*BRIEF*: Copy the entries from the start through the line that contains "(402, 1172).", replacing every "screenshot" with "screen capture" and leaving all else unchanged.

━━━━━━━━━━━━━━━━━━━━

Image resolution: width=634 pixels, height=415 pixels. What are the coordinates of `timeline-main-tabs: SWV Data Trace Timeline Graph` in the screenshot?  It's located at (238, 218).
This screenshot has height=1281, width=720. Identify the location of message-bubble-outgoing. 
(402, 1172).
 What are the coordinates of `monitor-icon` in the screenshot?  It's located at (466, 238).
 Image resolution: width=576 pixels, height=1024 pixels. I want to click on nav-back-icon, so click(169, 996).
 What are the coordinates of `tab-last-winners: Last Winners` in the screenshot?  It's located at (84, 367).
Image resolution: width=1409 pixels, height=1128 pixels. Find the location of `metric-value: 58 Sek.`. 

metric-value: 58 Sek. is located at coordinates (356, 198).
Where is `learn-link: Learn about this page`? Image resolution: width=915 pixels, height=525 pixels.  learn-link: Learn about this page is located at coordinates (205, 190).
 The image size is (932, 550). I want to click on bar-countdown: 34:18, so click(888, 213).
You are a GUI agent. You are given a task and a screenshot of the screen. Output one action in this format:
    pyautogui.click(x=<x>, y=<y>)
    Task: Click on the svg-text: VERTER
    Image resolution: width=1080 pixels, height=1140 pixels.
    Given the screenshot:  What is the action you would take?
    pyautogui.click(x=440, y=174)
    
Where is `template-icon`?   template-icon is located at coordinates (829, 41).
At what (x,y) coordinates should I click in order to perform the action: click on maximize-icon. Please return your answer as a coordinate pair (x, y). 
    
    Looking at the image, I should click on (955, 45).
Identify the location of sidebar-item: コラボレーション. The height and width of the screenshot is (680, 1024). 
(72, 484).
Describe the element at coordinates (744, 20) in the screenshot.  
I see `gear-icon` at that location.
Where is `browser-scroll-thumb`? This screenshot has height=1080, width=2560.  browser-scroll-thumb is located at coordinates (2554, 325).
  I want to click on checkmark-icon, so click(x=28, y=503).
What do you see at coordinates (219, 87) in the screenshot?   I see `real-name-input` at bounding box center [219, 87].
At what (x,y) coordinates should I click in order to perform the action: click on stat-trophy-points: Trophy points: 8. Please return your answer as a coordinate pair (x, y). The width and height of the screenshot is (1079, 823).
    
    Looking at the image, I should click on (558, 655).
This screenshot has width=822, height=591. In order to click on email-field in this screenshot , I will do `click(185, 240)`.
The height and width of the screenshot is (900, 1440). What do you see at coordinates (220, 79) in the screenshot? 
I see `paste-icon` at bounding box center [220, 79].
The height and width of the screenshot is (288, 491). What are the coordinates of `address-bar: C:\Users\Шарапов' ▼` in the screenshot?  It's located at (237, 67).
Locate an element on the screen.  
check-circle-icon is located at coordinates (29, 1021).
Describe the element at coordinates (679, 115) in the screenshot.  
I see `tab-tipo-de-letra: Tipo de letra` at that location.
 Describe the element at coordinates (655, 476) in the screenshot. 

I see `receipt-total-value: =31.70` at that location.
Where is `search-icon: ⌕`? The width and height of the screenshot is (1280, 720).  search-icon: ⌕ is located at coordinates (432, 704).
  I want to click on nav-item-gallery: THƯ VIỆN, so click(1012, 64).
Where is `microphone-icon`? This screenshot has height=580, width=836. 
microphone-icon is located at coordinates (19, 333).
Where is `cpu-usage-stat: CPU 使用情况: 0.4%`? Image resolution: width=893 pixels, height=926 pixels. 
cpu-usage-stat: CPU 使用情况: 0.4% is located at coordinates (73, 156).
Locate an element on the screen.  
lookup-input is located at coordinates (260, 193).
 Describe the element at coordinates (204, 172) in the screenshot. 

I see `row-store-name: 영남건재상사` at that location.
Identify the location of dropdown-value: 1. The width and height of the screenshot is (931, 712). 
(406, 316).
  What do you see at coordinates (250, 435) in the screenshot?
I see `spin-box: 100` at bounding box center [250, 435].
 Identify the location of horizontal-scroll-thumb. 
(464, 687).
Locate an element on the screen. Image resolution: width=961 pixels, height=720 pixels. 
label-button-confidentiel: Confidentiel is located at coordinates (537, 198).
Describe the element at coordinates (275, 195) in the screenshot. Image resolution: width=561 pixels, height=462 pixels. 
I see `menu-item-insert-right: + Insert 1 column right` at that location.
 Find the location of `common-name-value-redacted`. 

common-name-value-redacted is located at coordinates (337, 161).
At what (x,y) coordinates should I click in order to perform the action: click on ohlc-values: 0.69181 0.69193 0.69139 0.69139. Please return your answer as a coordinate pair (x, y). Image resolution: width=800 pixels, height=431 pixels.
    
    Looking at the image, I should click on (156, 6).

━━━━━━━━━━━━━━━━━━━━

*OUTPUT OF THE TASK*:
Image resolution: width=634 pixels, height=415 pixels. What are the coordinates of `timeline-main-tabs: SWV Data Trace Timeline Graph` in the screen capture?  It's located at (238, 218).
This screen capture has height=1281, width=720. Identify the location of message-bubble-outgoing. 
(402, 1172).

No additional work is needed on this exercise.